Arbon Steel & Service Company, Inc. (“Arbon Steel”) appeals the judgment of the United States Court of International Trade denying prejudgment interest on fees paid under the export provision of the Harbor Maintenance Tax. Swisher Int'l, Inc. v. United States, 178 F.Supp.2d 1354 (Ct. Int'l Trade 2001). Because interest is not available under 28 U.S.C. § 2411 or the Constitution, we affirm.
The Harbor Maintenance Tax was enacted by Congress as part of the Water Resources Development Act of 1986. 26 U.S.C. §§ 4461-4462 (2000). It levied a 0.125 percent ad valorem tax on commercial cargo for any port use. Id. § 4461(b). In 1995, the Court of International Trade decided that the tax imposed on exports was unconstitutional because it violated the Export Clause's mandate that “[n]o Tax or Duty shall be laid on Articles exported from any State.” U.S. Const. art. I, § 9, cl. 5; United States Shoe Corp. v. United States, 907 F.Supp. 408 (Ct. Int'l Trade 1995). On appeal, this court agreed that the tax was unconstitutional, United States Shoe Corp. v. United States, 114 F.3d 1564 (Fed.Cir.1997), and the Supreme Court affirmed, stating that the tax “is not a fair approximation of services, facilities, or benefits furnished to exporters, and therefore does not qualify as a permissible user fee,” United States v. United States Shoe Corp., 523 U.S. 360, 363, 118 S.Ct. 1290, 140 L.Ed.2d 453 (1998). Arbon Steel recovered the $24,357.56 in fees it had paid with respect to exports under the statute. Arbon Steel & Serv. Co. v. United States, No. 98-10-02987, 2002 WL 100627 (Ct. Int'l Trade Jan. 24, 2002).

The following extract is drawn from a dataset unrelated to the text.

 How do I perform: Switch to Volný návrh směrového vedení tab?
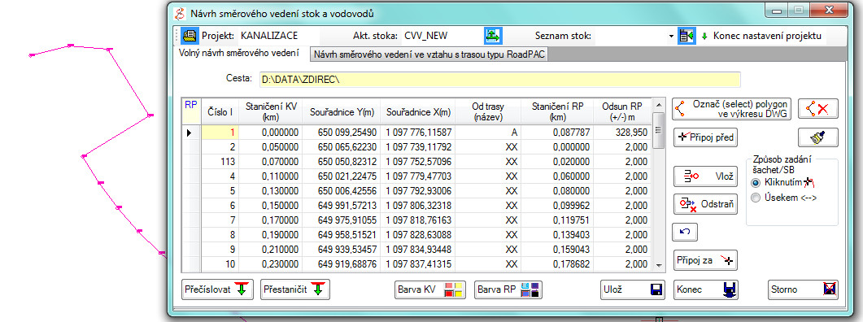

The question of whether the parties that recovered the unconstitutional fees are entitled to prejudgment interest was then tried. In International Business Machines Corp. v. United States, 201 F.3d 1367 (Fed.Cir.2000), we decided that no statutory interest was available under tax statute, 28 U.S.C. § 2411, or customs statutes, 28 U.S.C. § 2644 or 19 U.S.C. § 1505(c). In United States Shoe Corp. v. United States, 296 F.3d 1378 (Fed.Cir.2002), we held that the Constitution does not mandate the payment of interest because neither the imposition of the tax nor the government's alleged retention of earned interest constituted a Fifth Amendment taking; the Export Clause does not require the payment of interest; and the tax was not so arbitrary as to violate the Due Process Clause of the Fifth Amendment. We also reasoned that under the “no-interest rule” articulated in Library of Congress v. Shaw, 478 U.S. 310, 311, 106 S.Ct. 2957, 92 L.Ed.2d 250 (1986), equitable, judge-fashioned remedies are unavailable in the absence of clear direction from Congress. United States Shoe, 296 F.3d at 1386.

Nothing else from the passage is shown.